Molecular Mechanisms Underlying Membrane Potential-Mediated Regulation of Neuronal K(2P)2.1 Channels

The activity of background K2P channels adjusts the resting membrane potential to enable plasticity of excitable cells. Here we have studied the regulation of neuronal human K2P2.1 (KCNK2, TREK-1) channel activity by resting membrane potential. When heterologously expressed in Xenopus laevis oocytes, K2P2.1 currents gradually increased several fold at hyperpolarizing potentials and declined several fold at depolarizing potentials, with a midpoint potential of −60 mV. As K2P channels are not equipped with an integral voltage sensor, we sought extrinsic cellular components that could convert changes in the membrane electrical field to cellular activity that would indirectly modify K2P2.1 currents.
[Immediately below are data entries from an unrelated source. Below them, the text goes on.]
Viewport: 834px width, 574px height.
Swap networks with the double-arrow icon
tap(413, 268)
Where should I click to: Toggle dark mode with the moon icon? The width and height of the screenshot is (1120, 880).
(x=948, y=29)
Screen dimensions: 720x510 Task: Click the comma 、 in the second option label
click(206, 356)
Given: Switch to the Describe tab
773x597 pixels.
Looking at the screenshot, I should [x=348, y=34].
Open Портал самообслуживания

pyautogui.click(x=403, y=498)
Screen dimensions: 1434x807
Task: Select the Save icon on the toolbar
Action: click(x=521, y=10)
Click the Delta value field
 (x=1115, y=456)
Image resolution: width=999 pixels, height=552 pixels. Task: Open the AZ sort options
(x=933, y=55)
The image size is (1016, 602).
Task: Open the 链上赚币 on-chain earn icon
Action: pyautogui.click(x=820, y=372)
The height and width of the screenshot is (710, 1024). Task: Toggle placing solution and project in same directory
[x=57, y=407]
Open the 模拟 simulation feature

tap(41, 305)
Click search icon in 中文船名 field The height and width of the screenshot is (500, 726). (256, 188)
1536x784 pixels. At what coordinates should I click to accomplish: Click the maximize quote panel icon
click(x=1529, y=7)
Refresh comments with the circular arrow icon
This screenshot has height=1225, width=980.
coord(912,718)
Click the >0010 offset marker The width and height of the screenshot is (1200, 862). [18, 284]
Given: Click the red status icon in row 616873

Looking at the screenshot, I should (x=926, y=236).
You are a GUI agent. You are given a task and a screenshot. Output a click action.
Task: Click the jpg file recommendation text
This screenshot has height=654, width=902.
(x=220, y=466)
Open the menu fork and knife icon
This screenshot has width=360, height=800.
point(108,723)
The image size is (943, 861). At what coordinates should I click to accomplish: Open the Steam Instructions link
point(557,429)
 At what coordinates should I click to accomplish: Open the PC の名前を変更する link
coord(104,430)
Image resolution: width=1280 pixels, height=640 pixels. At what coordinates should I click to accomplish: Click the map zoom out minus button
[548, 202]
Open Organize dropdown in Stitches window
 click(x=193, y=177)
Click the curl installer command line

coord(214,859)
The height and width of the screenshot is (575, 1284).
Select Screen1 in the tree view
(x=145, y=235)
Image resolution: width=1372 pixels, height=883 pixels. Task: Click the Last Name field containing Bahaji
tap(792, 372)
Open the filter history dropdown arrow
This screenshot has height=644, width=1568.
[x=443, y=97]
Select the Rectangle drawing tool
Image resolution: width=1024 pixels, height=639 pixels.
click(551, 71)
K2P2.1 voltage sensitivity was found not to be mediated by the activity of either voltage activated calcium channels, the Xenopus voltage sensitive proton channel (Xl-Hv) or the Xenopus voltage sensor-containing phosphatase (Xl-VSP). On the other hand, we report that membrane depolarization activated the Gq protein-coupled receptor pathway, in the apparent absence of ligand, resulting in phosphatidylinositol-4,5-bisphosphate (PIP2) depletion through the action of phospholipase C. Our results suggest a novel mechanism in which an indirect pathway confers membrane potential regulation onto channels that are not intrinsically voltage-sensitive to enhance regulation of neuronal excitability levels. The ability of these proteins to operate without any external ligand enhances plasticity at the single cell level, independent of higher regulatory pathways at the tissue or even the organism levels.